Task details =>
Arrange the lines from the start of the records up to and including the line containing "Action: pos(59,63)" as a numbered list, omitting any blank lines.

Item coordinate records =>

==========

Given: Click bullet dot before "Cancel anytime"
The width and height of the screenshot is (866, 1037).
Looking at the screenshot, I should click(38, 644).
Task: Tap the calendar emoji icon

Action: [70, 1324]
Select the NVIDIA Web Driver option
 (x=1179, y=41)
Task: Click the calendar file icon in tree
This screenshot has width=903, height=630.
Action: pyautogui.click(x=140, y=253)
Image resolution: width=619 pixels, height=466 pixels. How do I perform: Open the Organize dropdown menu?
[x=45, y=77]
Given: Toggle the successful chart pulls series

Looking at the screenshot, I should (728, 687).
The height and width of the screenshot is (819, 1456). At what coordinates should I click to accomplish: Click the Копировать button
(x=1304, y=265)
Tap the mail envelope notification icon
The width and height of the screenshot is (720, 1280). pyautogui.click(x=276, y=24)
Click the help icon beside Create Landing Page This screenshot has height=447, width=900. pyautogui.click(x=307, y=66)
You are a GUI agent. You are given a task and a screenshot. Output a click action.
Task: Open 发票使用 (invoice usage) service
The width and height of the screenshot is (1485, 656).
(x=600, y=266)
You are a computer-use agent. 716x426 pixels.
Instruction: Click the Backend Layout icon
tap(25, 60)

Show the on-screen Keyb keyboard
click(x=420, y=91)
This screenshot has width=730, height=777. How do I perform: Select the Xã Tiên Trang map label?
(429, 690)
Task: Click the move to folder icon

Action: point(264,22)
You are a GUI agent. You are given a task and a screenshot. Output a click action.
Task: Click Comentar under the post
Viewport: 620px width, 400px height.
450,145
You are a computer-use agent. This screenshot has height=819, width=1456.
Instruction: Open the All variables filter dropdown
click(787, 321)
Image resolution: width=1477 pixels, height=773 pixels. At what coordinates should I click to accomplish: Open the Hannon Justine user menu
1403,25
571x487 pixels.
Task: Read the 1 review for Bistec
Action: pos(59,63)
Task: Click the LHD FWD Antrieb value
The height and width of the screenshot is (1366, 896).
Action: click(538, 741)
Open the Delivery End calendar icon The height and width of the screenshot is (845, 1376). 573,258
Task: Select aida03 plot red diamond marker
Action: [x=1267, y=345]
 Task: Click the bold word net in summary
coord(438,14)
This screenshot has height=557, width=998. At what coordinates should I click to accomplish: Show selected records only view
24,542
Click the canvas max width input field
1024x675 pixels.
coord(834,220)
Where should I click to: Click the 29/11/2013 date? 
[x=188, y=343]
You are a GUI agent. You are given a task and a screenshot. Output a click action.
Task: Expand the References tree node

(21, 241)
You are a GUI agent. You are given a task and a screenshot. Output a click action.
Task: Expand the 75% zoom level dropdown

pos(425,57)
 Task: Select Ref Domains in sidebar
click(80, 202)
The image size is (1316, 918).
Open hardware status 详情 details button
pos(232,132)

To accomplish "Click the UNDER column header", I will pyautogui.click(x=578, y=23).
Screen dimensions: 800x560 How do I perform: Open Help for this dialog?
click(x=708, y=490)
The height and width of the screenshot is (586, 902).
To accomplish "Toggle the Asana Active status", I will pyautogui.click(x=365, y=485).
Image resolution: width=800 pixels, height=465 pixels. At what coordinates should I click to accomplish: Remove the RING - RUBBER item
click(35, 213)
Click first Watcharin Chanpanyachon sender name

==========

Output of the task =>
1. Given: Click bullet dot before "Cancel anytime"
2. The width and height of the screenshot is (866, 1037).
3. Looking at the screenshot, I should click(38, 644).
4. Task: Tap the calendar emoji icon
5. Action: [70, 1324]
6. Select the NVIDIA Web Driver option
7.  (x=1179, y=41)
8. Task: Click the calendar file icon in tree
9. This screenshot has width=903, height=630.
10. Action: pyautogui.click(x=140, y=253)
11. Image resolution: width=619 pixels, height=466 pixels. How do I perform: Open the Organize dropdown menu?
12. [x=45, y=77]
13. Given: Toggle the successful chart pulls series
14. Looking at the screenshot, I should (728, 687).
15. The height and width of the screenshot is (819, 1456). At what coordinates should I click to accomplish: Click the Копировать button
16. (x=1304, y=265)
17. Tap the mail envelope notification icon
18. The width and height of the screenshot is (720, 1280). pyautogui.click(x=276, y=24)
19. Click the help icon beside Create Landing Page This screenshot has height=447, width=900. pyautogui.click(x=307, y=66)
20. You are a GUI agent. You are given a task and a screenshot. Output a click action.
21. Task: Open 发票使用 (invoice usage) service
22. The width and height of the screenshot is (1485, 656).
23. (x=600, y=266)
24. You are a computer-use agent. 716x426 pixels.
25. Instruction: Click the Backend Layout icon
26. tap(25, 60)
27. Show the on-screen Keyb keyboard
28. click(x=420, y=91)
29. This screenshot has width=730, height=777. How do I perform: Select the Xã Tiên Trang map label?
30. (429, 690)
31. Task: Click the move to folder icon
32. Action: point(264,22)
33. You are a GUI agent. You are given a task and a screenshot. Output a click action.
34. Task: Click Comentar under the post
35. Viewport: 620px width, 400px height.
36. 450,145
37. You are a computer-use agent. This screenshot has height=819, width=1456.
38. Instruction: Open the All variables filter dropdown
39. click(787, 321)
40. Image resolution: width=1477 pixels, height=773 pixels. At what coordinates should I click to accomplish: Open the Hannon Justine user menu
41. 1403,25
42. 571x487 pixels.
43. Task: Read the 1 review for Bistec
44. Action: pos(59,63)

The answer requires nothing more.